また、50代からは、定年後のローン返済をどのようにするかをしっかりと考えておくことも大切です。退職金で完済が可能か、退職金を繰り上げ返済にあてた場合には定年後の生活資金に支障が出ないかなど、丁寧にシミュレーションをしておきましょう。

【60代】親子リレーも検討

60代で住宅ローンを組む場合は、定年退職後の資金計画をしっかりと練る必要があります。返済期間が短い分、毎月の返済負担は重くなります。年金から住宅ローンを返済していく場合は、受け取れる年金額を把握して、無理のない借り入れをするようにしてください。

もし、子世帯との同居が可能ならば、親子リレー方式で返済できるローンも検討してみましょう。親子リレーローンは子どもの年齢を基準にして返済期間が決められるため、最長35年の利用が可能となり、毎月の負担を軽減できる可能性があります。

【70代】保有資産を金融資産に示す

 70代でも金融機関によっては住宅ローンを申し込むことが可能です。ただ、完済時の年齢を考えると、返済期間が10年未満になる可能性が高いため、出来るだけ借入金額を少なくするために頭金を多く準備するか、毎月の返済額を増やす努力が必要です。

70代だと収入が年金のみのケースが多く、金融機関に現在どのくらいの資産を保有しているのかを示す必要もあります。

借入金額や返済期間を考慮し、毎月の返済額が負担になることが想定されるなら、できるだけ親子リレー返済の利用も考えてみましょう。

住宅ローンの審査は年齢以外もポイントになる

住宅ローンの利用には年齢以外の条件もあり、審査に通らなければお金を借りることはできません。

安定した収入があること

審査で特に重視されるのが、安定した収入があるかどうかという点です。住宅ローンを申し込む際には、源泉徴収票や給与証明書、確定申告書など、所得を証明できる公的書類の提出が求められます。毎月安定した収入がある公務員や会社員は、給料の多い少ないにかかわらず金融機関から信用され、審査に通る可能性が高いとされています。

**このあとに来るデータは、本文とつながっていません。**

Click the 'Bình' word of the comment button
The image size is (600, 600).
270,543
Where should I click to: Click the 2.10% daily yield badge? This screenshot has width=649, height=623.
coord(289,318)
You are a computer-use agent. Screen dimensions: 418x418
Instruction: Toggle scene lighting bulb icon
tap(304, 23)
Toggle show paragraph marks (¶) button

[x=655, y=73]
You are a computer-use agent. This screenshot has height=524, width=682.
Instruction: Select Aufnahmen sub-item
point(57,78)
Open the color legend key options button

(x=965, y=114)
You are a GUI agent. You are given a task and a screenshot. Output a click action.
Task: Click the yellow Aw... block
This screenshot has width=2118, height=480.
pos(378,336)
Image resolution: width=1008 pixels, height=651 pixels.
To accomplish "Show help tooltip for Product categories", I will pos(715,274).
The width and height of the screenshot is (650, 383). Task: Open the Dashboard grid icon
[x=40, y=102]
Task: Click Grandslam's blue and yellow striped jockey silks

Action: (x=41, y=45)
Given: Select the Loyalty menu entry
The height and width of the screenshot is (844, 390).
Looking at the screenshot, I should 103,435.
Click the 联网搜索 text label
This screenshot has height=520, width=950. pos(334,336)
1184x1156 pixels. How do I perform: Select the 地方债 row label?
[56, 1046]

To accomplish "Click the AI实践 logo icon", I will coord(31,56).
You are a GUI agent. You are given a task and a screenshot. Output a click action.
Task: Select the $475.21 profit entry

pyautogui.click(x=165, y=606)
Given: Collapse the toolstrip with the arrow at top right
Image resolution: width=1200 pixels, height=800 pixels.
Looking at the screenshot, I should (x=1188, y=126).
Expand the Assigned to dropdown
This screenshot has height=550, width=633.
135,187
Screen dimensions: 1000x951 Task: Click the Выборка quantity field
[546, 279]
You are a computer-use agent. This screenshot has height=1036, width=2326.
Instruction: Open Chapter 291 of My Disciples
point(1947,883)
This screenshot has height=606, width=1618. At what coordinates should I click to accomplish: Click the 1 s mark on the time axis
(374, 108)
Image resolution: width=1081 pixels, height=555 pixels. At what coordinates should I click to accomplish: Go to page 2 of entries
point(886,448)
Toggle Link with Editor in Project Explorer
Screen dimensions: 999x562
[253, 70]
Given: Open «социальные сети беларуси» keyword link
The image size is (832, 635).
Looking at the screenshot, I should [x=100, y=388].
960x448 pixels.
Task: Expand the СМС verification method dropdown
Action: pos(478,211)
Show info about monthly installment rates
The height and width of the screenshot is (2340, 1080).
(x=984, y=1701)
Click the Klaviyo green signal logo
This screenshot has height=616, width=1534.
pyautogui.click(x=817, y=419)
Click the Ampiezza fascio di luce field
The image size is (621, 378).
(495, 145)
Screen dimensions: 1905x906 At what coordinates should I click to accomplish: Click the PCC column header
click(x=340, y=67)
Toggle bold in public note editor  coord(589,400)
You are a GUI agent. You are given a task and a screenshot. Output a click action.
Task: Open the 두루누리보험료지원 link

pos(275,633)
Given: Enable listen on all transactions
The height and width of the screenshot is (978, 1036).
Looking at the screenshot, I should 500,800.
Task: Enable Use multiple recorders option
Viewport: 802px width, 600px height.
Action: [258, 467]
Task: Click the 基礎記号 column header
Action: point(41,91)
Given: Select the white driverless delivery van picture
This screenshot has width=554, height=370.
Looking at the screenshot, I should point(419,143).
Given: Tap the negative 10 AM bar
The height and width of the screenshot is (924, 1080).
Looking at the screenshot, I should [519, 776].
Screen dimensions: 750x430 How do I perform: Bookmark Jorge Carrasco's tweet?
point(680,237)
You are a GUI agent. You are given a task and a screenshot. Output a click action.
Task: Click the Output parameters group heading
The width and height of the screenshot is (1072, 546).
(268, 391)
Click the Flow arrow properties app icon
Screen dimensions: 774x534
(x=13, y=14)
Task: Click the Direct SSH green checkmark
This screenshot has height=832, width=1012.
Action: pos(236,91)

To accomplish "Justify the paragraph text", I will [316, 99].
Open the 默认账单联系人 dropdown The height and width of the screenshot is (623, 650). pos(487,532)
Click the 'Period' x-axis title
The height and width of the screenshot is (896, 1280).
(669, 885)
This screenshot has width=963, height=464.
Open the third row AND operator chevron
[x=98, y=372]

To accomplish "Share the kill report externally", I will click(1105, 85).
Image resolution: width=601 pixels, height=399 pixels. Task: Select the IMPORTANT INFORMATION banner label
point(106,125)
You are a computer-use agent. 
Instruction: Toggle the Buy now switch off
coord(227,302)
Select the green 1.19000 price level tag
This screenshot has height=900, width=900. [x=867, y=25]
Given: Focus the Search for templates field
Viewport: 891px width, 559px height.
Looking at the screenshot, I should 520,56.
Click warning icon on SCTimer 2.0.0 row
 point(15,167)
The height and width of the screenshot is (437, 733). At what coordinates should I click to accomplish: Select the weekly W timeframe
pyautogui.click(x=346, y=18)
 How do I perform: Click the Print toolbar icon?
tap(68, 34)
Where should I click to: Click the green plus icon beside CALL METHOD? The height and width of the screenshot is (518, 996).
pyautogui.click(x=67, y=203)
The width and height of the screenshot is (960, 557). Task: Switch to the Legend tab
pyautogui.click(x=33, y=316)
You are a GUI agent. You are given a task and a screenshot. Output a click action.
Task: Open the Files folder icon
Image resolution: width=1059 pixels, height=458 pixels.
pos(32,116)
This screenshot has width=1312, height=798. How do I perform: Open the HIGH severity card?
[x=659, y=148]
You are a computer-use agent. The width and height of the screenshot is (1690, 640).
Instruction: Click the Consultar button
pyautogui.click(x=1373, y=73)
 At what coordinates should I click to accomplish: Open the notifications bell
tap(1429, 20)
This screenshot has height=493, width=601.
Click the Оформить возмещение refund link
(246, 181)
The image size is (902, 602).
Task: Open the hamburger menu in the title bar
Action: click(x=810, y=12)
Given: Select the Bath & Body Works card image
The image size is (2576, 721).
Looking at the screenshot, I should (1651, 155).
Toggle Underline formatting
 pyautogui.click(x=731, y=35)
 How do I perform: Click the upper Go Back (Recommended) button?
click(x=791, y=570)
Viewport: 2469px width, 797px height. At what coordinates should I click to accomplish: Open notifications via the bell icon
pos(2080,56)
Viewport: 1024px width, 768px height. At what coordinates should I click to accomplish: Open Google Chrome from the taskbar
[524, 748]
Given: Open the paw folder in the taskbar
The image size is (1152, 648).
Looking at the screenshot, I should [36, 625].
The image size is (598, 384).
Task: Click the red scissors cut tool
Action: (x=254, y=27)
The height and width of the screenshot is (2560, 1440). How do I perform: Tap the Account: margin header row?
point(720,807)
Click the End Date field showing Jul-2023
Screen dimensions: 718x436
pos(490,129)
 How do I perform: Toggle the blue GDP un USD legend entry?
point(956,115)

また、勤続年数も審査の対象になることがあります。転職したばかりで勤続年数が短い場合など、収入の安定性が判断しづらく、金融機関から評価されにくいようです。

健康状態が良好であること

ほとんどの金融機関では、「団体信用生命保険」へ加入することを住宅ローン利用の条件にしています。団体信用生命保険とは、住宅ローン返済中に契約者に万が一のことがあった場合、保険金により住宅ローンの残債が支払われる制度です。

生命保険なので、健康状態によっては加入を断られることもあります。年齢を重ねるにつれて生活習慣病などの疾病リスクが高まるため、申し込み時の年齢が高くなるほど審査も厳しくなりがちです。団体信用生命保険に加入できない場合には、その時点で融資対象から外されてしまうことに注意してください。

ちなみに、【フラット35】は、団体信用生命保険へ加入しなくても利用できる住宅ローンです。加入する・しないを任意で選べますし、加入する場合も2017年のリニューアルで保障内容がより充実しています。ぜひチェックしてみてください。

購入物件の担保評価

住宅ローンを利用して物件を購入する際、融資をする金融機関は購入物件に抵当権を設定します。住宅ローンの返済が難しくなり将来的にも返済が見込めない場合には、任意売却あるいは競売することになります。そのため、物件に担保価値があるかどうかも審査の基準となるのが一般的です。つまり、物件の価値が高いほど、審査に通る可能性も高まるということになります。

定年後も住宅ローンの返済が続く場合の注意点

定年退職後は、住宅ローンの返済が負担になることも多いため、返済計画はシビアに考えておくことが大切です。ここでは、定年後まで住宅ローンの返済が続く場合の注意点を解説します。

退職金一括払いに注意する

住宅ローンの残高を退職金で一括支払う予定の人もいますが、退職金が当初の想定どおりに支給されるのかは確定できません。また、支給されるとしても想定していた額よりも低い金額になる可能性もあります。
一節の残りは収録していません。